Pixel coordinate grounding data
----------------
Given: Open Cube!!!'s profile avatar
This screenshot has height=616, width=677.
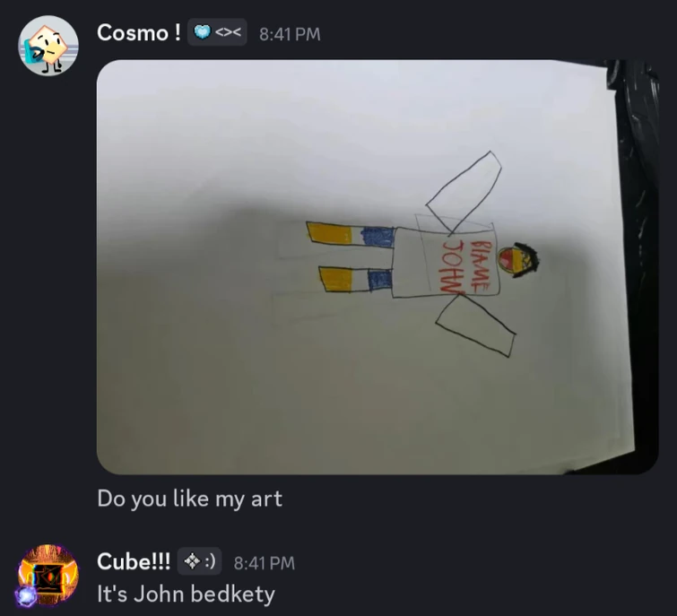Looking at the screenshot, I should click(x=48, y=575).
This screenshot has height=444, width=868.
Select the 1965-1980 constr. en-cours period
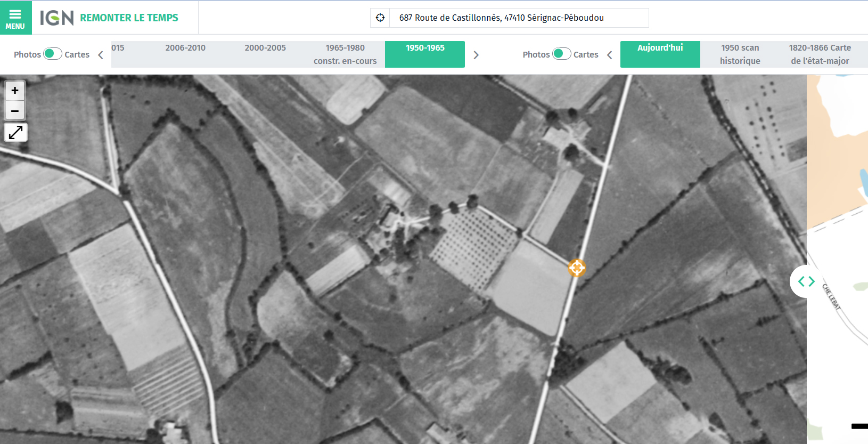click(345, 54)
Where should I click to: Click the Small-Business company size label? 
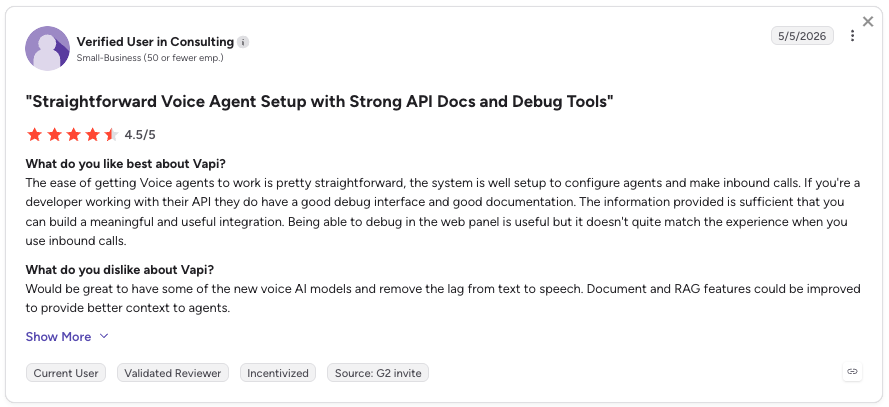(x=150, y=58)
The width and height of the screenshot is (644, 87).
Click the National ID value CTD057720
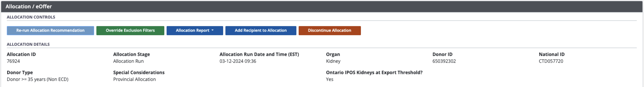click(x=551, y=61)
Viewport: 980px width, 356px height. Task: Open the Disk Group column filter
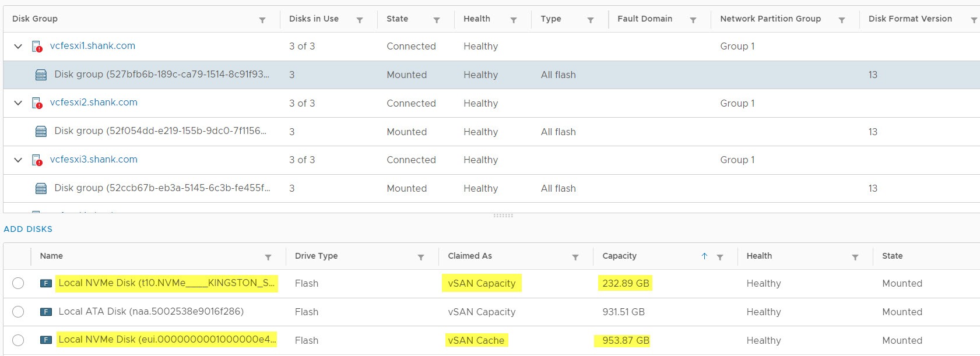(x=262, y=20)
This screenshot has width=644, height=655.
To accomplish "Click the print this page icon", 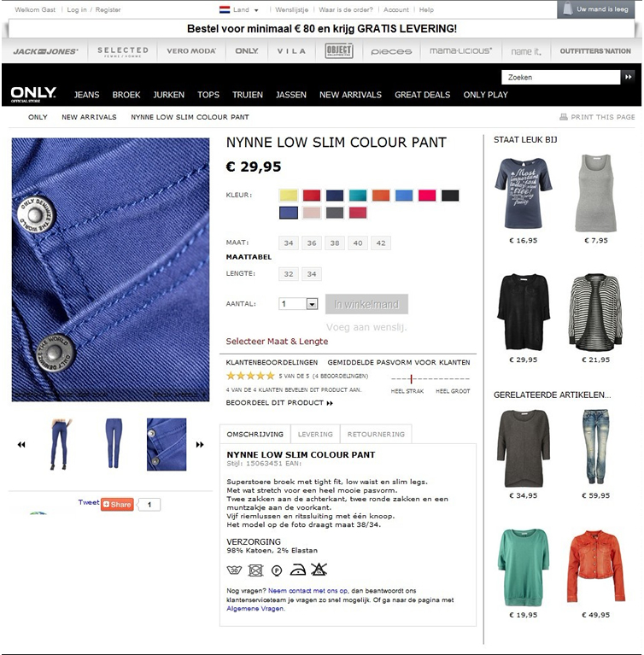I will pos(564,117).
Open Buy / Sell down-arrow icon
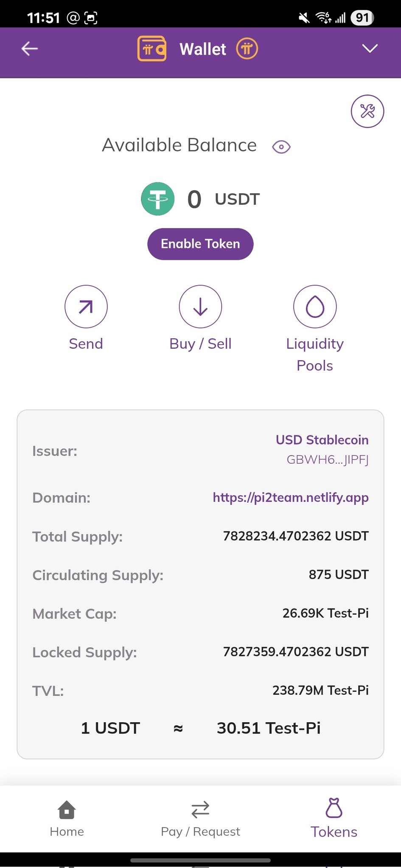This screenshot has height=868, width=401. point(200,306)
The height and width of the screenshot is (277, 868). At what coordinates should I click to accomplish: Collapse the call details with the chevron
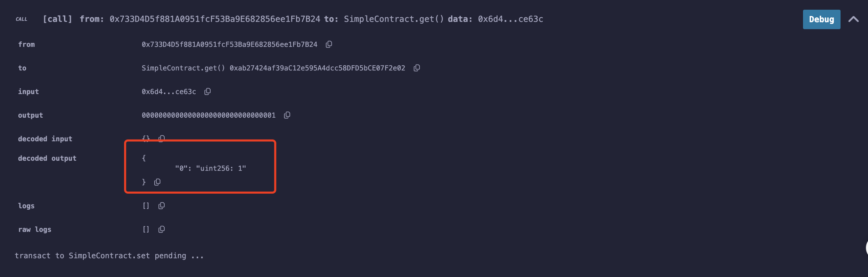(x=853, y=19)
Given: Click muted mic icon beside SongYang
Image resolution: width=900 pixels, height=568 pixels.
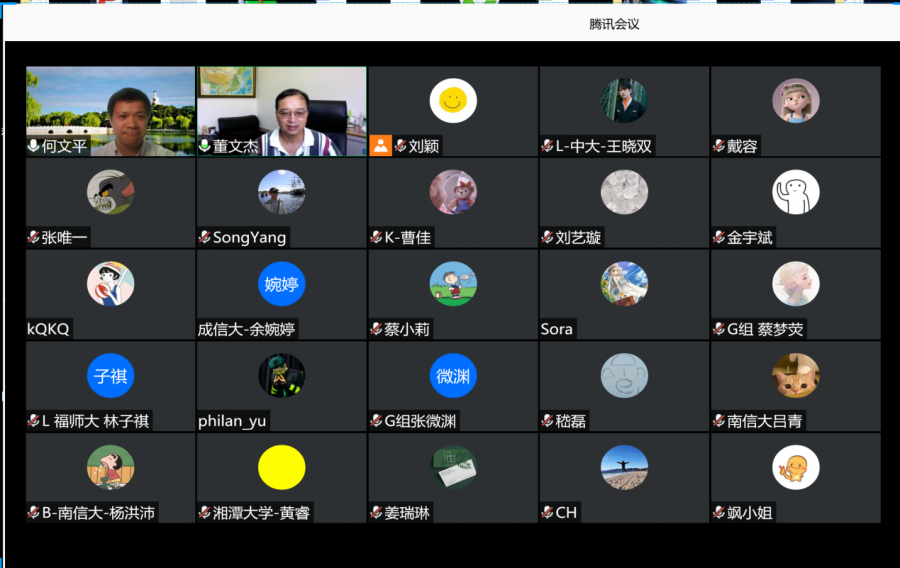Looking at the screenshot, I should coord(204,238).
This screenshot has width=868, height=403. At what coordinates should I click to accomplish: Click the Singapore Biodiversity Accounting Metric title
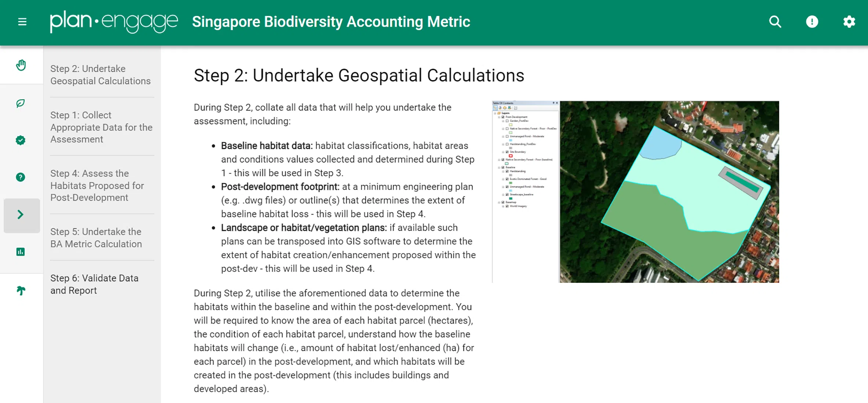(331, 22)
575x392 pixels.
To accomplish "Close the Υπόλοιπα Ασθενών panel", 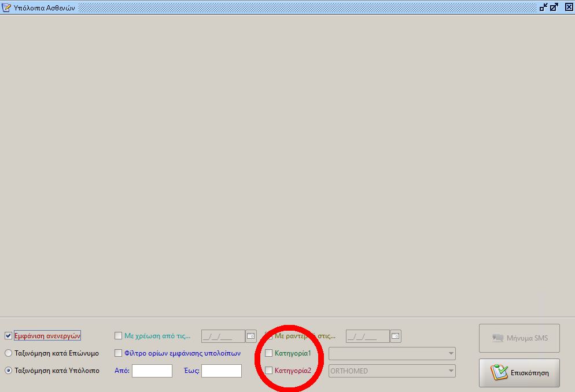I will pos(569,7).
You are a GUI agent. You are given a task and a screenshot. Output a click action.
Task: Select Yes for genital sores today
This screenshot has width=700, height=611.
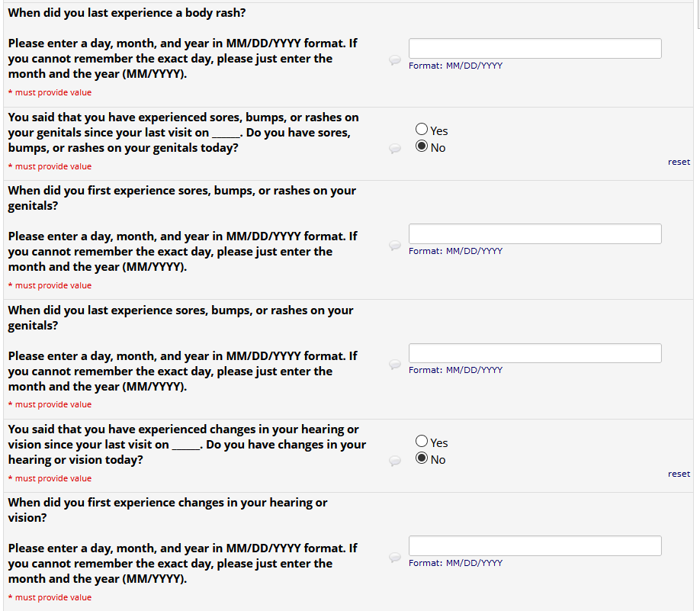[422, 130]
----------------
§ Your instructions: All that is wanted is the lines above between the one containing "Open Buy / Sell down-arrow icon" and the one containing "Given: Click muted mic icon beside SongYang", inclusive, restated word for word, with pictures omitted.

§ Exercise output:
Open Buy / Sell down-arrow icon
This screenshot has height=868, width=401. point(200,306)
The height and width of the screenshot is (277, 868). At what coordinates should I click to accomplish: Collapse the call details with the chevron
(x=853, y=19)
Given: Click muted mic icon beside SongYang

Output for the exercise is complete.